Researchers Uncover Possible Mechanism behind Rheumatoid Arthritis
A Swedish research team has found that blocking a specific fatty acid thought to induce inflammation may actually induce arthritis.
Noting that although “several lines of investigation suggest that inhibiting protein geranylgeranylation might be a strategy to treat inflammatory diseases,” the effects of inhibiting GGTase-I “have not been convincingly assessed in mouse models of inflammation,” researchers from the Sahlgrenska Academy at the University of Gothenburg in Sweden “bred conditional GGTase-I knockout mice with mice expressing Cre recombinase in macrophages, with the goal of defining how GGTase-I deficiency affects macrophage function in vitro and the development of inflammatory diseases in vivo.” They published the results of their investigation in the Journal of Clinical Investigation, in a paper titled “Geranylgeranyltransferase Type I (GGTase-I) Deficiency Hyperactivates Macrophages and Induces Erosive Arthritis in Mice.”

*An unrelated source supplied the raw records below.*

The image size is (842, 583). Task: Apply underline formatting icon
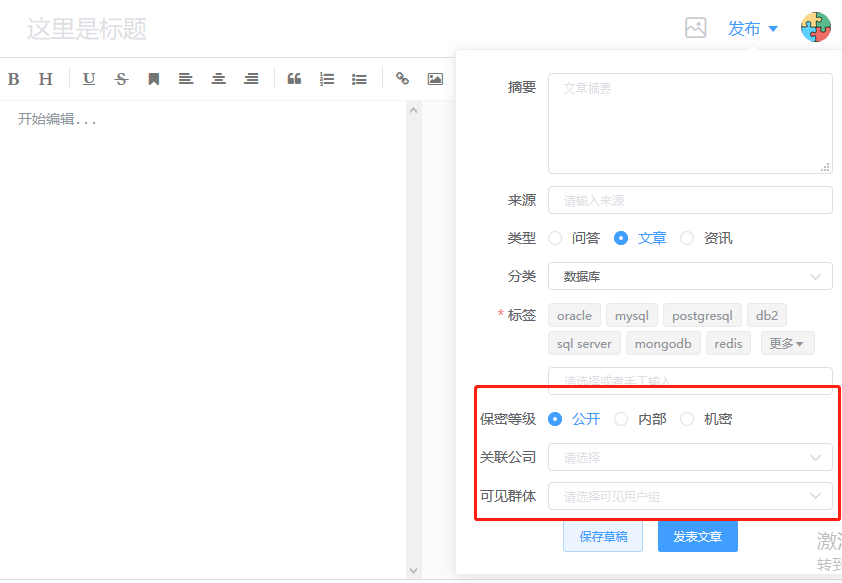click(89, 79)
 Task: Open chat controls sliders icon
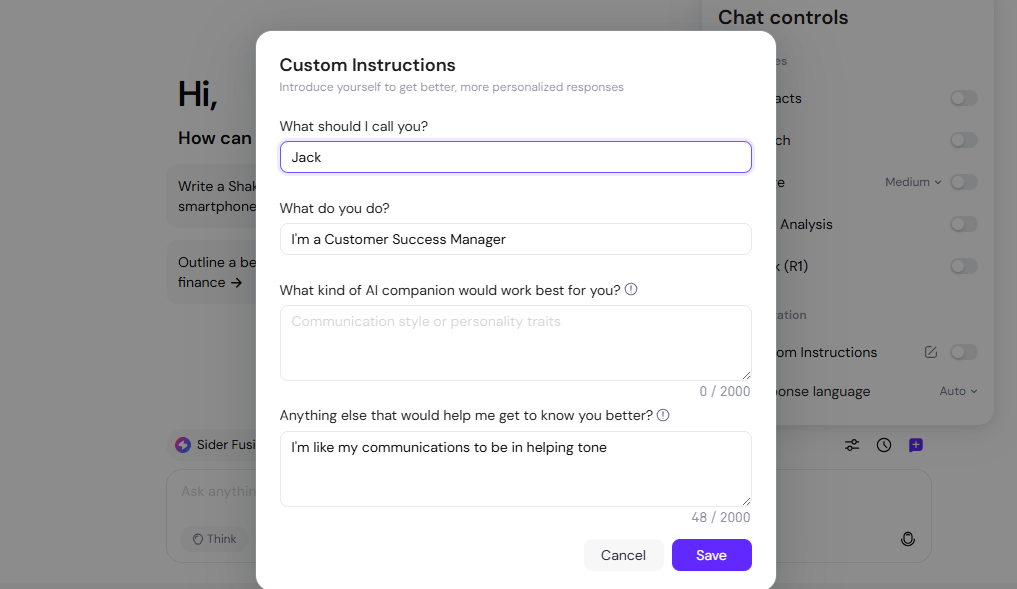(x=852, y=445)
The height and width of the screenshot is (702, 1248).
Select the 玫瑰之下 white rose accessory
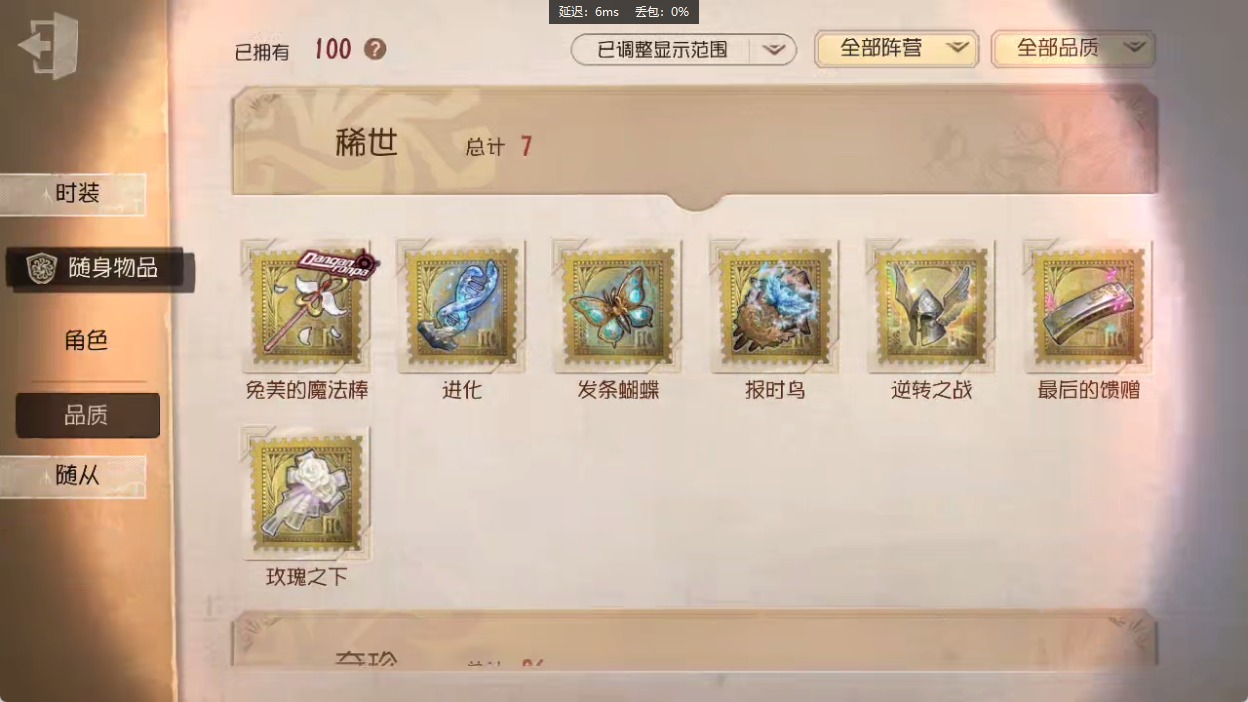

A news release from the Sahlgrenska Academy at the University of Gothenburg notes that “GGTase-I is found in all cells but is particularly important for the function of so-called CAAX proteins in inflammatory cells. GGTase-I attaches a cholesterol-like fatty acid on the CAAX proteins.”
Researchers previously believed that this fatty acid played an important role in activating the proteins and could contribute to the functioning of inflammatory cells. There are now medicines that include substances that suppress the activity of GGTase-I with the aim of stopping the CAAX proteins from working.

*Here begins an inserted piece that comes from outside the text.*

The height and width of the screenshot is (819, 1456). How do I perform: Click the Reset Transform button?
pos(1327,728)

These substances are already being clinically tested on cancer patients, and researchers have also wondered whether they could be used to alleviate inflammatory disorders such as rheumatoid arthritis. However, treatment with substances that inhibit GGTase-I has often been non-specific, making it difficult for researchers to assess the real potential of GGTase-I as a drug target.
“We therefore developed genetic strategies in transgenic mice to switch off the gene that codes for GGTase-I,” said PhD student Omar Khan, who is heading up the study along with professor Martin Bergö and co-worker docent/consultant Maria Bokarewa from the Institute of Medicine. “This allowed us to investigate whether a complete blockade of GGTase-I can inhibit the development of inflammatory disorders and whether there are any side-effects.”
However, the results were quite the opposite of what the researchers were expecting. Instead of inhibiting inflammation, the deficiency of GGTase-I in macrophages (a common type of inflammatory cell) led to the mice developing chronic inflammation with cartilage and bone erosion in the joints, very similar to rheumatoid arthritis in humans.
“We had to reassess the role that GGTase-I plays in the function of CAAX proteins, and found that one group of CAAX proteins could not only function quite normally in macrophages that didn’t have any GGTase-I, but even increased in number and activity. This led to hyper-activation of the macrophages, which produced large quantities of inflammatory substances and, in turn, led to arthritis in the mice,” said Khan.
GGTase-I acts on over 50 different CAAX proteins. The study shows that just one of these proteins -- RAC1 -- appears to be behind the disorder. This means that one function of GGTase-I is to suppress the activity of RAC1 and protect mice from developing arthritis. The results suggest that medicines that inhibit GGTase-I might actually induce arthritis instead of providing a cure. This will be important information for the ongoing clinical trials with GGTase-I inhibitors in cancer patients.
“The study has also resulted in an effective and simple genetic mouse model for arthritis that can be used to study the effect of new medicines and identify the mechanisms involved in the development of the disorder,” said Khan. “The next step is to try to decide whether and how GGTase-I and RAC1 are implicated in arthritis in humans.”
CAAX proteins
CAAX proteins are a collection of proteins in the cells that have the amino acid sequence C-A-A-X at one end. This sequence is a signal for the protein to attract a number of enzymes, including GGTase-I, which switches on a cholesterol-like fatty acid on the CAAX proteins. This enables the protein to bind to membranes in the cells, for example the inside of the membrane that surrounds the cell. CAAX proteins include RAS (a well-known cancer protein) and the RAC and RHO proteins, which are important for many different cell functions.